== Recorded data ==

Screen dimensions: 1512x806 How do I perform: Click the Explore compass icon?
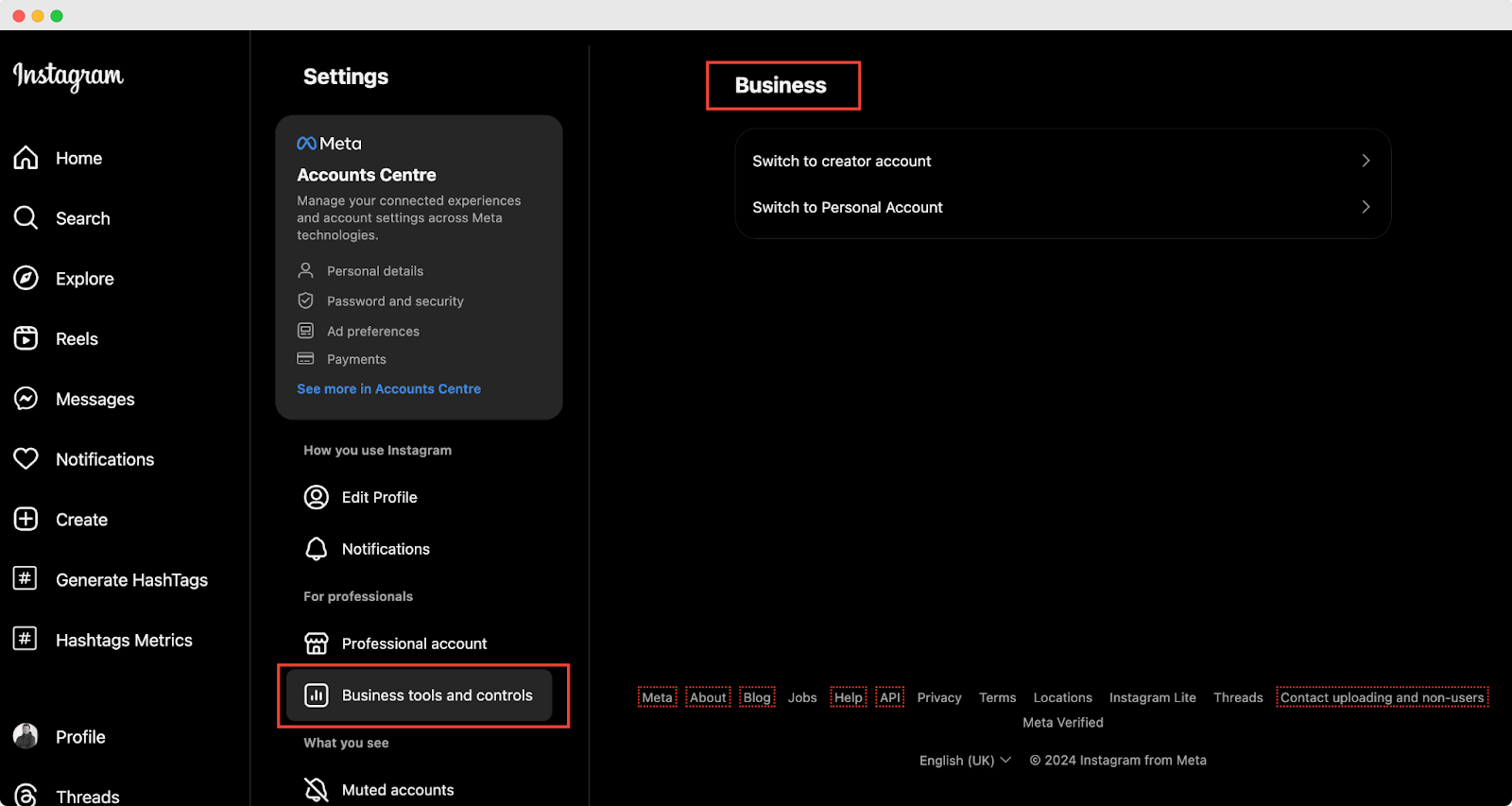(x=26, y=279)
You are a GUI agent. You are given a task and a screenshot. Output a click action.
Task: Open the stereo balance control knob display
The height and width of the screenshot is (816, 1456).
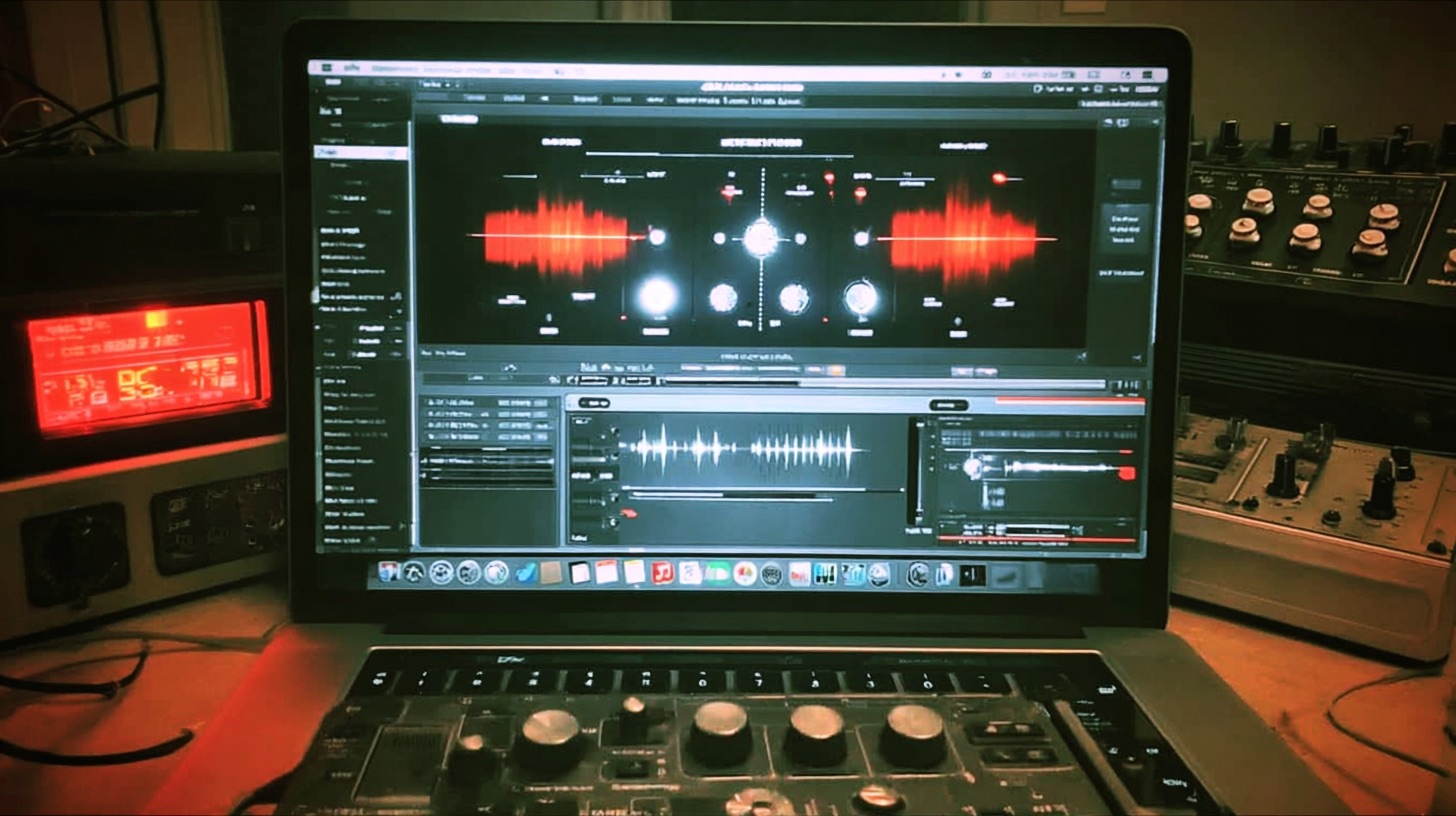coord(760,237)
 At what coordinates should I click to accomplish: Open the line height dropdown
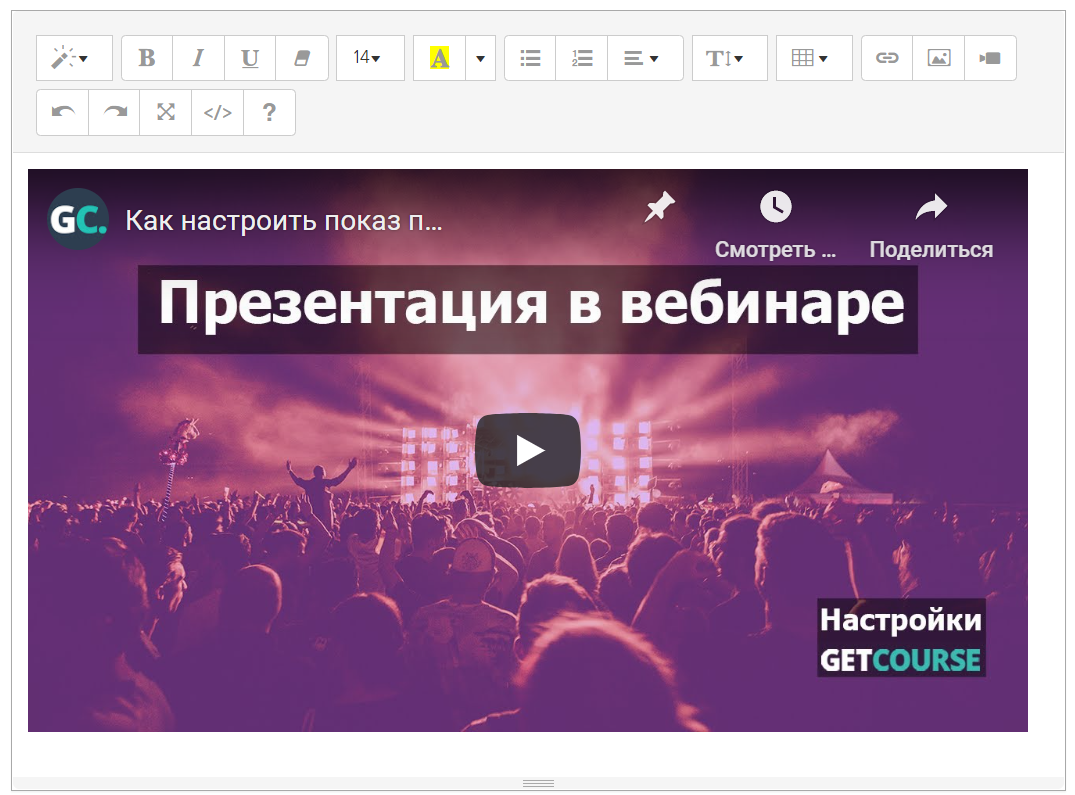[728, 58]

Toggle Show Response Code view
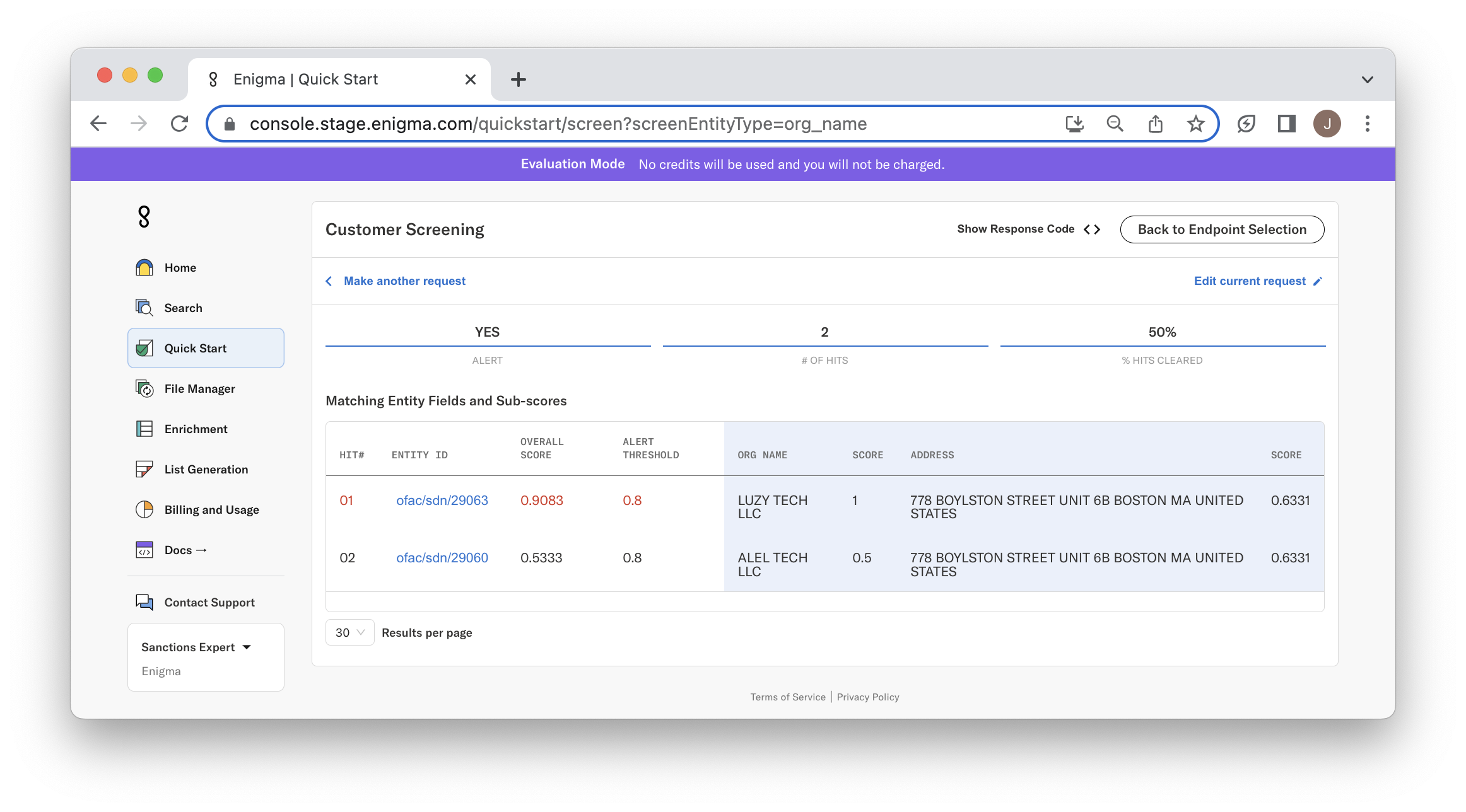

===

> [What is needed]:
Format the listing above as a Markdown table with a "Row" column giving the line's number and a "Line" column holding the line itself. Skip blank lines, and leave the pictures out of the answer.

> [Solution to this problem]:
| Row | Line |
|---|---|
| 1 | Screen dimensions: 1512x806 How do I perform: Click the Explore compass icon? |
| 2 | (x=26, y=279) |
| 3 | You are a GUI agent. You are given a task and a screenshot. Output a click action. |
| 4 | Task: Open the stereo balance control knob display |
| 5 | The height and width of the screenshot is (816, 1456). |
| 6 | coord(760,237) |
| 7 |  At what coordinates should I click to accomplish: Open the line height dropdown |
| 8 | [728, 58] |
| 9 | Toggle Show Response Code view |